Несколько слов о выражении «максимальная общность». Гипотезы бывают различной степени общности. Есть гипотезы, относящиеся к сравнительно частным вопросам и не претендующие на «всеобъемлющий» характер. Для таких частных гипотез, не притязающих на фундаментальную роль, обсуждаемое требование есть требование объяснения соответствующего круга явлений с помощью некоторых «обычных» механизмов, общих с рядом других частных областей. Частная гипотеза не должна постулировать наличия необычных факторов, нигде за ее пределами не встречающихся, а должна выдвигать модификацию, новую комбинацию и т. д. этих факторов. Предполагаемый в ней механизм должен быть, по возможности, ординарным. Иначе, частная гипотеза не должна быть гипотезой ad hoc, и требование максимальной общности для таких гипотез фактически — требование максимальной ординарности.
Третье требование к современной гипотезе — это требование обязательного обладания предсказательной, силой. Это требование тесно связано с первыми двумя и в известном смысле представляет обсуждение тех же вопросов под новым углом зрения. Требование максимальной общности означало способность гипотезы быть распространенной на новую предметную область, но явления этой области как бы «извне» предлагаются гипотезе с целью их объяснения. Они известны независимо от гипотезы, и от последней требуется объяснить их (вывести из своих основных допущений). Чем лучше гипотеза это делает, тем больше ее объяснительная сила.

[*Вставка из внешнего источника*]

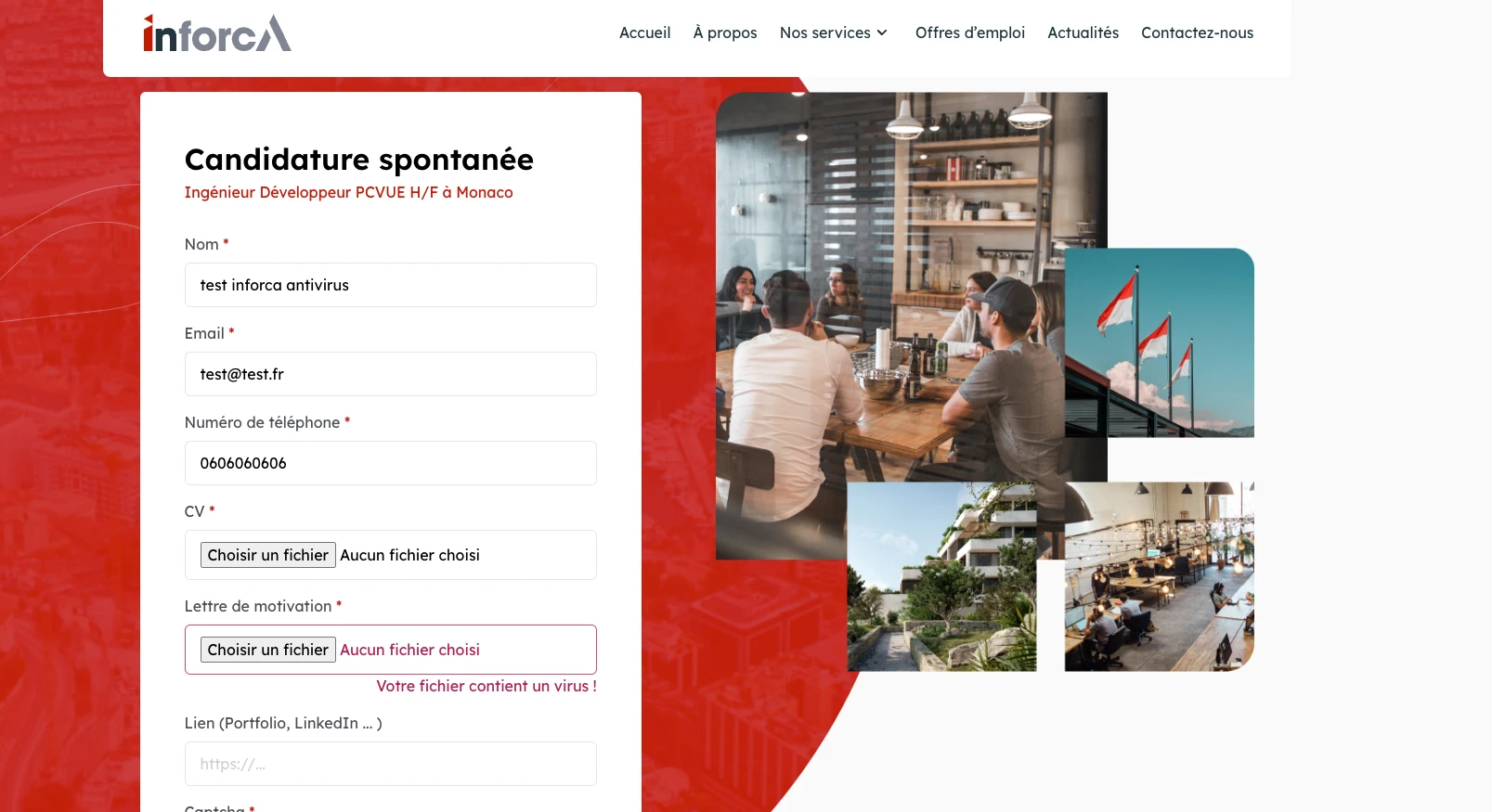Go to À propos page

Но научная гипотеза должна быть способна на большее. Она должна предвидеть новые явления, и чем лучше она это делает, тем большей предсказательной силой она обладает. Принципиальная проверяемость тоже состояла в выведении из гипотезы новых фактов, но там новизна этих фактов состояла в том, что они не участвовали в построении гипотезы, а были ли они известны раньше или впервые выведены из гипотезы, было безразлично. Требование обладания предсказательной силой акцентирует внимание на способности гипотезы предвидеть нечто ранее вообще неизвестное. В наличии у гипотезы предсказательной силы выступает особенно ярко ее роль как формы развития научного знания. В своей предсказательной функции гипотеза делает осмысленным эксперимент, указывает пути движения экспериментальных исследований. Короче, она оказывается плодотворной, она работает. В этом смысле К. А. Тимирязев отмечал, что всякая научная гипотеза должна быть рабочей[10].
Четвертое требование к гипотезе может быть сформулировано как требование ее принципиальной (логической) простоты[11]. Обсуждение этого требования нам представляется удобнее всего начать с противопоставления его принципу экономии мышления Э. Маха. Мах грубо извращает действительно присущую научным теориям простоту. Для материалиста не потому теория истинна, что она проста, а, наоборот, потому и проста, что истинна. Из двух теорий, объясняющих данный круг явлений, истинная теория необходимо будет проще ложной. Ложная теория тоже может объяснить тот или иной круг явлений, но для этого она будет отри бегать ко множеству произвольных допущений. По мере открытия все новых и новых сторон в объясняемой области она должна будет вводить новые посторонние основания; она не сможет вывести их (новые стороны) из своих исходных посылок. Напротив, истинная теория динамична, способна к развитию: она объяснит новые стороны или из своих исходных посылок, или дополнит их (исходные посылки) не посторонними допущениями, а уточняющими коррективами.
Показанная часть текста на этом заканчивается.